TEXT PROVIDED:
[Start of section]

Can a new commodities boom revive Brazil?
Roughly every other glass of orange juice drunk around the world comes from the orchards of São Paulo state, boasts Duarte Nogueira.
“We have everything beginning with the letter ‘C’,” says the mayor of Ribeirão Preto, a city four hours inland from the state capital, before reeling off the Portuguese names of produce cultivated in the region.
“Coffee, sugarcane (cana), citruses, meat (carne) and cellulose”, the main ingredient for paper. “Agriculture is growing more and more and it is not only a virtue of our region, but of Brazil.”
The South American nation is now one of the world’s top producers of foodstuffs — from soyabeans to sugar and beef to bananas. Blessed with an abundance of natural wealth, like vast iron ore deposits and deep sea oil reserves, Brazil also supplies some of the most important raw materials for modern economies.
Latin America’s largest economy is now riding a rally in prices for many of these basic goods, as Covid-19 restrictions lift and worldwide growth returns. Among bullish traders there is even talk of a new commodities “supercycle”.

[End of section]

EXERCISE INSTRUCTIONS:
Transcribe the passage from the Brazil commodities article verbatim, starting at "Roughly every other" and ending at "for modern economies.".

DATASET EXTRACT:
[Start of section]

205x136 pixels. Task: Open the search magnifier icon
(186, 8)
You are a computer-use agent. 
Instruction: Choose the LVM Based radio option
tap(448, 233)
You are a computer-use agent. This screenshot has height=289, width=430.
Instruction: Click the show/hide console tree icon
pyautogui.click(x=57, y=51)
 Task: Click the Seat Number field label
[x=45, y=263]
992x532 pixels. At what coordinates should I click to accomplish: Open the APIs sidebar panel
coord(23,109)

[End of section]
[Start of section]

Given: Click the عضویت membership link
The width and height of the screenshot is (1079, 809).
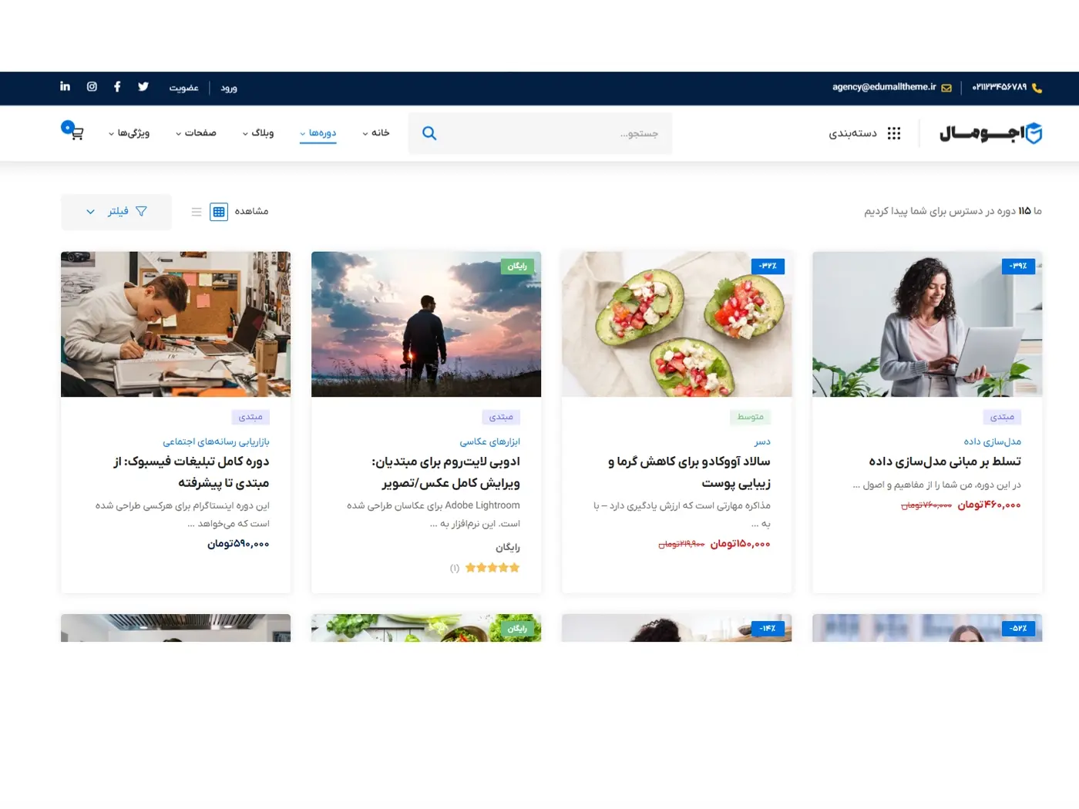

[End of section]

EXERCISE RESPONSE:
Roughly every other glass of orange juice drunk around the world comes from the orchards of São Paulo state, boasts Duarte Nogueira.
“We have everything beginning with the letter ‘C’,” says the mayor of Ribeirão Preto, a city four hours inland from the state capital, before reeling off the Portuguese names of produce cultivated in the region.
“Coffee, sugarcane (cana), citruses, meat (carne) and cellulose”, the main ingredient for paper. “Agriculture is growing more and more and it is not only a virtue of our region, but of Brazil.”
The South American nation is now one of the world’s top producers of foodstuffs — from soyabeans to sugar and beef to bananas. Blessed with an abundance of natural wealth, like vast iron ore deposits and deep sea oil reserves, Brazil also supplies some of the most important raw materials for modern economies.